For the process of building and releasing binaries of a C++ Vamp plugin.

Tick
Code hygiene
Run the Vamp Plugin Tester on the plugin, under valgrind --leak-check=full (see valgrind), and fix everything it reports
Versioning and tagging
Check that copyright dates are correct and up-to-date
If this is a new release of a previously-released plugin, increment the plugin's getPluginVersion() value
Tag the repository (when you have confirmed that the plugin builds successfully on all target platforms)
Create the source package using hg archive or equivalent to archive directly from your tagged version
Categories and RDF
Make sure you have a sensible category file (.cat)
Generate an RDF template using the vamp-rdf-template-generator program found in rdf/generator in the Vamp plugin SDK, and edit it to contain correct metadata
Win32 OS/X Linux32 Linux64
Platform build checks
Make sure release build is built in release mode ! i.e. with optimization turned on
Test on the oldest and newest releases you intend to support -- e.g. Windows XP and Windows 8; OS/X 10.6 and 10.10
Test on an installation of the platform that does not have any developer tools installed
Make sure package contains...
The plugin library!
README describing the plugin and how to install and use it, identifying the authors, with a link to a site about it
COPYING containing the licence for the plugin
CITATION containing BibTeX of any paper to cite when using the plugin in academic work

Publicity

Send details of your plugin's download location and the RDF metadata file to for inclusion in the download page

Platform targets

Top priority build targets:
  • 32-bit Windows
  • 64-bit OS/X Intel
  • 64-bit Linux, if you are not providing source
Second-tier build targets:
  • 32-bit Linux
  • 64-bit Linux
  • 32-bit OS/X Intel (or universal binary)
Third-tier build targets:
  • 64-bit Windows (may become higher-priority in future though)

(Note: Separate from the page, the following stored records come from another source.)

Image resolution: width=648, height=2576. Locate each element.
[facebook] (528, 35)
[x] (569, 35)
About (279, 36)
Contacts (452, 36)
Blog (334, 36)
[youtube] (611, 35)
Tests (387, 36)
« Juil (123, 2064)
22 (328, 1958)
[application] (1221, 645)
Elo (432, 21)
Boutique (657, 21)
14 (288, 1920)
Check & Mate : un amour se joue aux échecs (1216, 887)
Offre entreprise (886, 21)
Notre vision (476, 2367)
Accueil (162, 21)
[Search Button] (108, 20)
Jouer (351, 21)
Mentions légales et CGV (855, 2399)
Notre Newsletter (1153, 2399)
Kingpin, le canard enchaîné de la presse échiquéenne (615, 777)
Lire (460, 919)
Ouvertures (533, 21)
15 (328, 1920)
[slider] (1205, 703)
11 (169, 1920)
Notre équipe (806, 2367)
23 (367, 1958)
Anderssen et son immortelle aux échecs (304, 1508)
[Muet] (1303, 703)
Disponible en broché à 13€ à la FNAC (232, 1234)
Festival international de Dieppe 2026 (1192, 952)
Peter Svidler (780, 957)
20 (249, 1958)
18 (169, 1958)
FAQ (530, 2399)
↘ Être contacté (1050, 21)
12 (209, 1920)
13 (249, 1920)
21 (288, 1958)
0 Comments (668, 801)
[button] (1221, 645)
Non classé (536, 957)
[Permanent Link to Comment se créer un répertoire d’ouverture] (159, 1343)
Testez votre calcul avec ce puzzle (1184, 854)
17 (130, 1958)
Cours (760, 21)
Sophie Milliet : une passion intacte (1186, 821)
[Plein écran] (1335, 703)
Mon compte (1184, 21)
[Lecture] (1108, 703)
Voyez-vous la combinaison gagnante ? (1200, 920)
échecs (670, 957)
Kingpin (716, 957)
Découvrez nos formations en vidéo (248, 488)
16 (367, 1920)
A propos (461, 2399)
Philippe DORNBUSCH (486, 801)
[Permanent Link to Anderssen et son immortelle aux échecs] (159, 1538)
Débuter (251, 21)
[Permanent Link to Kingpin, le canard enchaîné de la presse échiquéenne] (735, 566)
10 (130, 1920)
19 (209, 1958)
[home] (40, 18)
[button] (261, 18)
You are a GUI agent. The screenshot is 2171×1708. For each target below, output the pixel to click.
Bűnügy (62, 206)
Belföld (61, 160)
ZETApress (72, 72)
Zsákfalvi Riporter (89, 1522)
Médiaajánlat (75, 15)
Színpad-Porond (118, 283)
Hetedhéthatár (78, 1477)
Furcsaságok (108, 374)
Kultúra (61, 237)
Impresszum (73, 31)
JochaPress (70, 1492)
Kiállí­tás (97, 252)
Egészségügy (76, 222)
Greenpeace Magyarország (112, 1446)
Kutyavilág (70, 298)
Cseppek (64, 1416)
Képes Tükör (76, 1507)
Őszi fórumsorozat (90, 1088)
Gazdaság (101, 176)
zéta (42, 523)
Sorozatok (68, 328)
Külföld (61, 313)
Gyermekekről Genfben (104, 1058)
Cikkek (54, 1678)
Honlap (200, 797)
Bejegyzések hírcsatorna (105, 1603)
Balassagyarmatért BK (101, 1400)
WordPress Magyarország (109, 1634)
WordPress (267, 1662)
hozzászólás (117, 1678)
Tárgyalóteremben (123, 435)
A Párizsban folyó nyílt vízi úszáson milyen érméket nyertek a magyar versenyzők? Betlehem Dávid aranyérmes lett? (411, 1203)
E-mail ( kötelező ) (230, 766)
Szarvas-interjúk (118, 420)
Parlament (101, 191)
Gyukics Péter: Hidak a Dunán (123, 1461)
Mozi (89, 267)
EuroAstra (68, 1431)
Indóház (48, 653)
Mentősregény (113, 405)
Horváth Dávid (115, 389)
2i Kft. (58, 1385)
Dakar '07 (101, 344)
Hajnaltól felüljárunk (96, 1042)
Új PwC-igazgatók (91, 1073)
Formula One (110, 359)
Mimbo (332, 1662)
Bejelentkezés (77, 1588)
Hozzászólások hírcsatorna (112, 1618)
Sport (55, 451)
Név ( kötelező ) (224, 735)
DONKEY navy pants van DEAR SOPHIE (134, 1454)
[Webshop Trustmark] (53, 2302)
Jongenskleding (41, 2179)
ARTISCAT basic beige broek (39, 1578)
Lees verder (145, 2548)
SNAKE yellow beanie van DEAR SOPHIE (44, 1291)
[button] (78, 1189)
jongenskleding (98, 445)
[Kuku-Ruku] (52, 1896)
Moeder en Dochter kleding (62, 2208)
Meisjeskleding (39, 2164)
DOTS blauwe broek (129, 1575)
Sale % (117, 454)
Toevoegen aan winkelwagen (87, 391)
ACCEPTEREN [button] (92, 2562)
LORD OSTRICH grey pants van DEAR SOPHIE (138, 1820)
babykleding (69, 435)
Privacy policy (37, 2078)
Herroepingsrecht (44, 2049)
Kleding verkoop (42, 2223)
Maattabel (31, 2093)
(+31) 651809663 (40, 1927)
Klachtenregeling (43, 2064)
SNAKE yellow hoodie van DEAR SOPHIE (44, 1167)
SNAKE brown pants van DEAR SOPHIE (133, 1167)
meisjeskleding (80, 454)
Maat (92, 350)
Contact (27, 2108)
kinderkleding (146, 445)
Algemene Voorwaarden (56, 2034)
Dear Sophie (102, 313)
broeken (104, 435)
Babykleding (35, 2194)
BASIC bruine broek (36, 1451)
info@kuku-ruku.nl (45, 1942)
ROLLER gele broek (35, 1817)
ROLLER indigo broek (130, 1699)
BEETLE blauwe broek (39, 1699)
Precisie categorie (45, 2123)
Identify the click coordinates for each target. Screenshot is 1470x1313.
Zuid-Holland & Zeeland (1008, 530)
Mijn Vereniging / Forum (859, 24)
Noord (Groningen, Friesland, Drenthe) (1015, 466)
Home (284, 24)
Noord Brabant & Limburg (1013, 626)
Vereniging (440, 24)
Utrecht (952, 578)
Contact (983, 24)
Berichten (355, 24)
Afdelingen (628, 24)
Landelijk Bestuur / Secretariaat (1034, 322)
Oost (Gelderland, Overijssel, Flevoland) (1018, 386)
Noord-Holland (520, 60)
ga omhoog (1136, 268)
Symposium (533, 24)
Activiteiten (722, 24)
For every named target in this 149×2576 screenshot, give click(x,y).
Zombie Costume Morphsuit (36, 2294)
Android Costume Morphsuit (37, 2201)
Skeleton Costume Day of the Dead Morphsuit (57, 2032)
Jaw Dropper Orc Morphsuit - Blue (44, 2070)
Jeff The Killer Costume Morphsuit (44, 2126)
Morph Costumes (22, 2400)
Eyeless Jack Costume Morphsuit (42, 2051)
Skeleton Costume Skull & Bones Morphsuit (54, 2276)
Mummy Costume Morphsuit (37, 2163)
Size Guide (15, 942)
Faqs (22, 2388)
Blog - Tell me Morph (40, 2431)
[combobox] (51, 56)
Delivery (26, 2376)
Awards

(Re. 32 or 64-bit Linux, I had thought that 64-bit was pretty universal these days, but I recently got an email from a composer: "I see a 64-bit version of the new release for Linux but no 32-bit...? 64 bit audio on Linux is still wonky for most people - I know very few people working professionally in 64-bit Linux audio" -- So clearly I was wrong, at least about the importance of 32-bit to active practitioners if not its uptake across the broader population.)